The new owners, Pinnacle Foods Group LLC, a company held by the private equity firm Blackstone Group LP, closed the factory and fired 270 workers. Ms. Kimber, 64, got eight weeks severance for her 12 years on the job and lives with her 37-year-old unemployed daughter in the Rust Belt town of about 12,000, northwest of Syracuse.
“They just used us. That’s exactly what they did,” Ms. Kimber said. “And then they kicked us to the curb.”
While the closing killed union jobs, it might also help protect the retirement benefits that organized labor bargained for on behalf of public employees.
In addition to Blackstone, the world’s largest buyout firm, New York State’s two public employee pension funds and four New York City pension funds stand to gain from the drive for higher profits at Pinnacle foods. The retirement funds poured $920 million into the $20 billion Blackstone fund that owns Pinnacle, which took over Birds Eye in 2009.
Companies owned by New York-based Blackstone added jobs at a faster pace than the U.S. economy for the past two years, said Peter Rose, a spokesman for the firm. Private equity’s investment returns “are one of the few ways that pension funds can help keep the promises that they have made to their retirees,” he said.
In 2011, Blackstone’s portfolio companies added 4.6% to their payrolls by creating new jobs, rather than through acquisitions, and increased them 3% in 2010, said Mr. Rose. That outpaced job growth in the economy, he said.
“Private equity is a vital source of capital to grow and strengthen companies where public capital cannot, or is unwilling to, invest,” said Mr.

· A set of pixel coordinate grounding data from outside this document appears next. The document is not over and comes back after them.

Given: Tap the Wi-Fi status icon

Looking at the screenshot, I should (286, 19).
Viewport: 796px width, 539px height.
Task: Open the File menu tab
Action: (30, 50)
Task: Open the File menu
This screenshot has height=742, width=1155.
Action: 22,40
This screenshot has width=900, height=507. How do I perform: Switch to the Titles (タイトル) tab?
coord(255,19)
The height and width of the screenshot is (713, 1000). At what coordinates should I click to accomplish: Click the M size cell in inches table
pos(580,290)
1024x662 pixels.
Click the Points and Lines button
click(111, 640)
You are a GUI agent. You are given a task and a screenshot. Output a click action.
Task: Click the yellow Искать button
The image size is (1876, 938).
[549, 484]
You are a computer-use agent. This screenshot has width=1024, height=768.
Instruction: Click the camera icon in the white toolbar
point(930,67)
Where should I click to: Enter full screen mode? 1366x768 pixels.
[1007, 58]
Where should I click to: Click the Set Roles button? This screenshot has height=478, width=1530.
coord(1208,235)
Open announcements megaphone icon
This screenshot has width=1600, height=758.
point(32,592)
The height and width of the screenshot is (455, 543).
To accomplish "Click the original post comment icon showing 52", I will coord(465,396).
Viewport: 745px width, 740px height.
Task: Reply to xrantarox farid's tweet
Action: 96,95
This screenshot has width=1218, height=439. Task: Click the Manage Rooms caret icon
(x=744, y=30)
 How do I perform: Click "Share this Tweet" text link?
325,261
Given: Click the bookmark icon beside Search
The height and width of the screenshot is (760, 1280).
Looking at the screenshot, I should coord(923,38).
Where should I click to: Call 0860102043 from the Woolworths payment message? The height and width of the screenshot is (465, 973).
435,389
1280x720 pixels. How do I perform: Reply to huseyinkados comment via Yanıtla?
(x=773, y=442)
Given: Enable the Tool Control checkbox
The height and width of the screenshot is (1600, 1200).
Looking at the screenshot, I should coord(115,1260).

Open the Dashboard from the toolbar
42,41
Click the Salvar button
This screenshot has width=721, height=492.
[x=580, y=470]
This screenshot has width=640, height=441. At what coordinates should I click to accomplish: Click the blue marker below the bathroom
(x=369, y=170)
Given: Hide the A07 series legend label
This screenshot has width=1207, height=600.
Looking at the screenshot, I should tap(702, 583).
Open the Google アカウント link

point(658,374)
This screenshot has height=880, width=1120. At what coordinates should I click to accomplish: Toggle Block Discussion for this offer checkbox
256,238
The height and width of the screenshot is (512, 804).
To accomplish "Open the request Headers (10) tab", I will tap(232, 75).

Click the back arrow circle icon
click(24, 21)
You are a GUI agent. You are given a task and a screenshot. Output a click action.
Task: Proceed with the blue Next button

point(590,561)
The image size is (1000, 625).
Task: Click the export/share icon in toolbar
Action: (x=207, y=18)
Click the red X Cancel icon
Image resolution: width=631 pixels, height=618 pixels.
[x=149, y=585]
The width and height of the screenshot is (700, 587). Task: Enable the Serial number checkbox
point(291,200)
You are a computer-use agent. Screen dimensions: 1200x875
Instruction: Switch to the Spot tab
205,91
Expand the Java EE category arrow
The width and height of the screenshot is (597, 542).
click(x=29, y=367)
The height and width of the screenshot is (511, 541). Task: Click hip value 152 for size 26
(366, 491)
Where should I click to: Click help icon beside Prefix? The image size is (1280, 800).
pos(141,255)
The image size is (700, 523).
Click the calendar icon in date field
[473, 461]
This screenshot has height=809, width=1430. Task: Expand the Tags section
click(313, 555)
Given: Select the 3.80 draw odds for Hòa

Rose.
Pinnacle Foods closed the Fulton plant to cut transportation costs by moving operations closer to suppliers, said Michelle Weese, a spokeswoman for the company.
While firms such as Blackstone and Bain Capital LLC, co- founded by Republican presidential candidate Mitt Romney, have drawn scrutiny for their paring of jobs and the low tax rates enjoyed by executives, the role of taxpayer money in financing their acquisitions has received less notice.